Lelaki Jangkung Berusia Lebih Pendek?

Ririn Indriani Suara.Com
Kamis, 31 Maret 2016 | 15:16 WIB
Lelaki Jangkung Berusia Lebih Pendek?
Ilustrasi. (Shutterstock)
Follow Suara.com untuk mendapatkan informasi terkini. Klik WhatsApp Channel & Google News

Suara.com - Beberapa mantan pemain basket NBA meninggal karena sakit jantung hanya dalam waktu tiga minggu, di usia relatif belum terlalu tua (di bawah 64 tahun). Pemain-pemain itu adalah Moses Malone, Sixer Darryl Dawkins dan Sixer Caldwell Jones.

Kematian mereka menimbulkan tanya di benak publik penggemar basket, apakah orang jangkung memang berumur lebih pendek?

Sebuah studi 1992 yang meneliti catatan kematian hampir 1.700 orang menemukan bahwa, rata-rata lelaki yang lebih pendek dari 175 cm tutup usia pada usia 71 tahun. Sementara, lelaki yang lebih tinggi dari 190 cm, rata-rata meninggal lebih cepat, yaitu pada usia 64 tahun.

"Hampir pada setiap spesies, individu yang lebih kecil hidup lebih lama," kata Thomas Samaras, yang menjalankan Reventropy Associates di San Diego, sebuah organisasi nirlaba yang meneliti konsekuensi dari pertambahan populasi dunia.

Sementara itu, Medical Daily mengatakan, kaitan antara angka harapan hidup dengan tinggi badan, dilatarbelakangi oleh kasus gigantisme dan okromegali.

Seperti dilansir dari Meet Doctor, gigantisme, kata dr. Deffy Leksani Anggar Sari, adalah kondisi kelebihan pertumbuhan, dengan tinggi dan besar yang di atas normal. Gigantisme, lanjut dia, disebabkan oleh kelebihan jumlah hormon pertumbuhan.

Tinggi orang dewasa yang mengalami gigantisme dapat mencapai 2,25 - 2,40 meter. Akromegali juga merupakan kondisi kelebihan hormon pertumbuhan, hanya bedanya jika gigantisme muncul sejak kanak-kanak, akromegali muncul saat dewasa.

Hormon pertumbuhan diproduksi oleh kelenjar hipofisis.  Hipofisis merupakan kelenjar kecil yang terletak di dasar otak di belakang batang hidung dan menghasilkan sejumlah hormon.

Hormon pertumbuhan ini memainkan peran penting dalam mengelola pertumbuhan fisik seseorang. Pada kedua kondisi ini, kelebihan hormon pertumbuhan dapat memicu tumbuhnya tumor di kelenjar hipofisis.

Baik gigantisme maupun akromegali bisa disembuhkan. Empat tahun laku, penderita akromegali, Sultan Kosen yang merupakan pria tertinggi di dunia (280,84 Cm) disembuhkan oleh empat dokter dari University of Virginia Medical Center dengan terapi Gamma Knife radiosurgery.

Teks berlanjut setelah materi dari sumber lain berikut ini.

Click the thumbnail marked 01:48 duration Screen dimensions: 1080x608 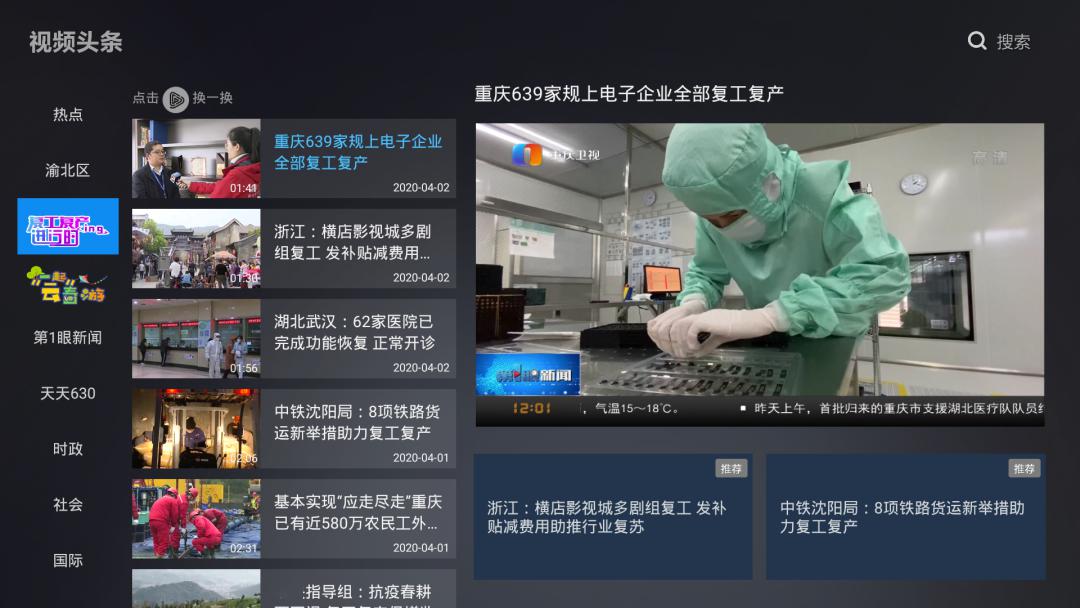coord(196,160)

Sayangnya, identifikasi akromegali seringkali terlambat. Banyak penderitanya keliru mengartikan gejala akromegali dengan pembengkakan.

Gejala umum gigantismr dan akromegali adalah pembesaran tangan, kaki di luar ukuran normal. Gejala lain seperti penebalan bibir dan kening menonjol keluar sering datang setelah kelainan dalam tahap lanjut.

Karena alasan inilah, banyak penderitanya terlambat mendapat pertolongan medis dan mengalami komplikasi artritis, tekanan darah tinggi, sakit jantung dan kanker.

Jika komplikasi penyakit-penyakit ini terjadi pada orang dengan akromegali, seringkali menyebabkan kematian prematur (10 tahun lebih awal). Studi menemukan, 60 persen orang dengan akromegali meninggal dunia, karena gangguan kardiovaskular termasuk sakit jantung, 25 persen karena gangguan pernapasan, 15 persen karena neoplasis atau tumor.